Tras la aprobación de la Ley 11/2021, de 9 de julio, de medidas de prevención y lucha contra el fraude fiscal, puesta en marcha el 1 de enero de 2022, el nuevo sistema de valoración de inmuebles, conocido como el valor de referencia, ha modificado la forma en la que calculamos los impuestos en una compraventa: el Impuesto sobre Transmisiones Patrimoniales (ITP), el Impuesto sobre Sucesiones y Donaciones (ISD), el Impuesto sobre la Renta de Personas Físicas (IRPF) o la Plusvalía Municipal (IIVTNU).
Desde Fotocasa, ya aclaramos cómo impacta el valor de referencia al comprar, heredar o donar vivienda.
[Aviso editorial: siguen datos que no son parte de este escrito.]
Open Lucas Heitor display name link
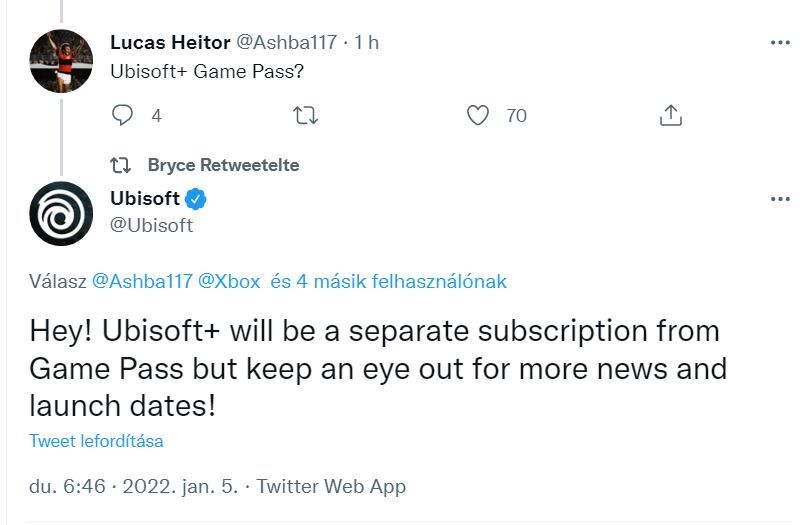 pyautogui.click(x=169, y=43)
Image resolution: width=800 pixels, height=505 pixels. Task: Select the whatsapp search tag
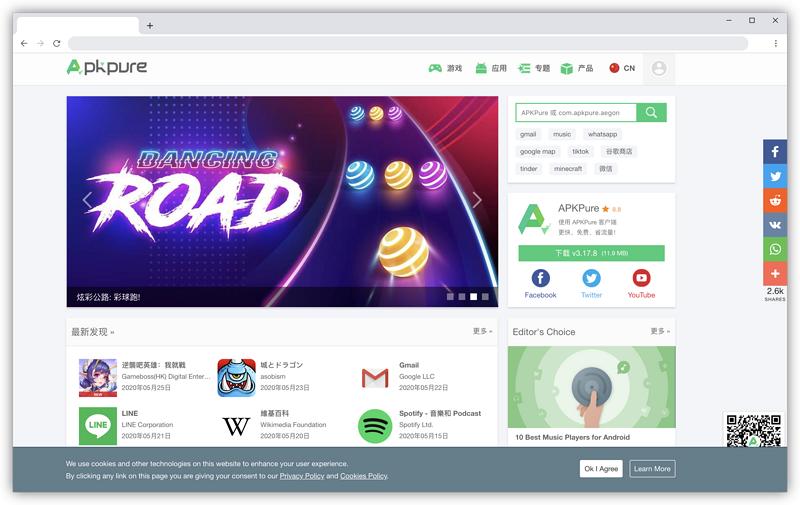coord(602,134)
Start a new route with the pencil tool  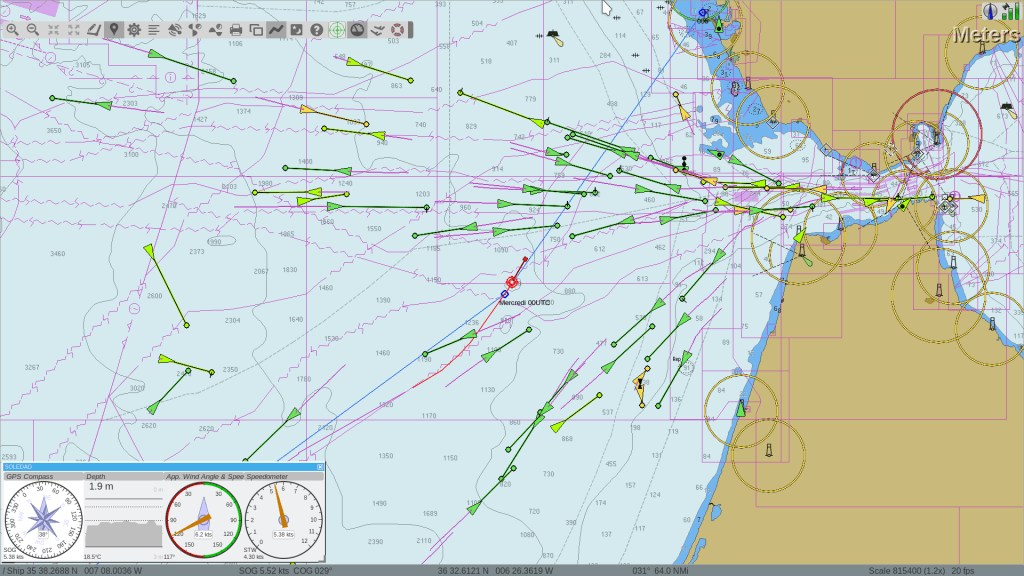94,29
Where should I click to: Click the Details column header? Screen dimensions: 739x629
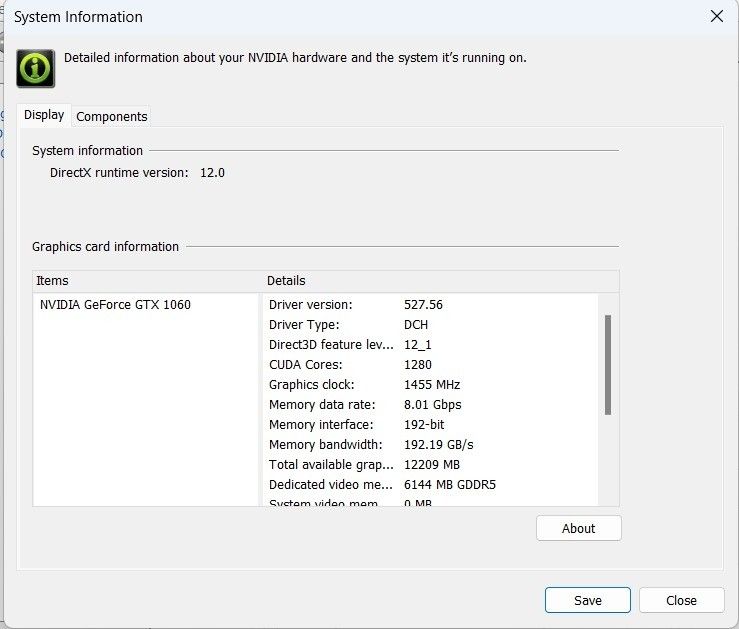[440, 281]
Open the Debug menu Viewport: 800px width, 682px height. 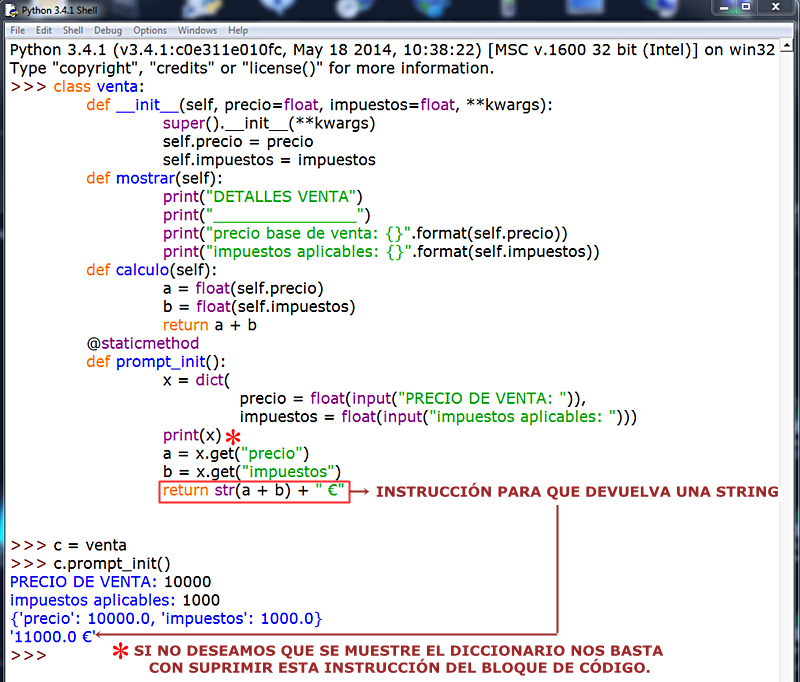pos(107,30)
Pero ¿cómo afecta el valor de referencia al vendedor? A continuación, definimos qué es y para qué sirve el valor de referencia y en qué casos se tiene que tener en cuenta al vender un piso.
¿Qué es el valor de referencia y cómo le afecta al vendedor?
Según la disposición final tercera de la Ley 11/2021, «La Dirección General del Catastro determinará de forma objetiva y con el límite del valor de mercado, a partir de los datos obrantes en el Catastro, el valor de referencia, resultante del análisis de los precios comunicados por los fedatarios públicos en las compraventas inmobiliarias efectuadas».
Por lo tanto, para crear un valor de referencia justo, la administración tributaria utiliza como base los datos del catastro y los datos de precios de compraventas ya realizadas. Además, se aplica un «factor de minoración al mercado para los bienes de una misma clase»,
Así, este nuevo sistema permite calcular, con una base más «real» los impuestos relacionados con una compraventa, tanto los que debe abonar el comprador como los que paga el vendedor. Este dato de la vivienda, que se actualiza con periodicidad anual, es público, ya que se encuentra publicado en la Sede Electrónica del Catastro.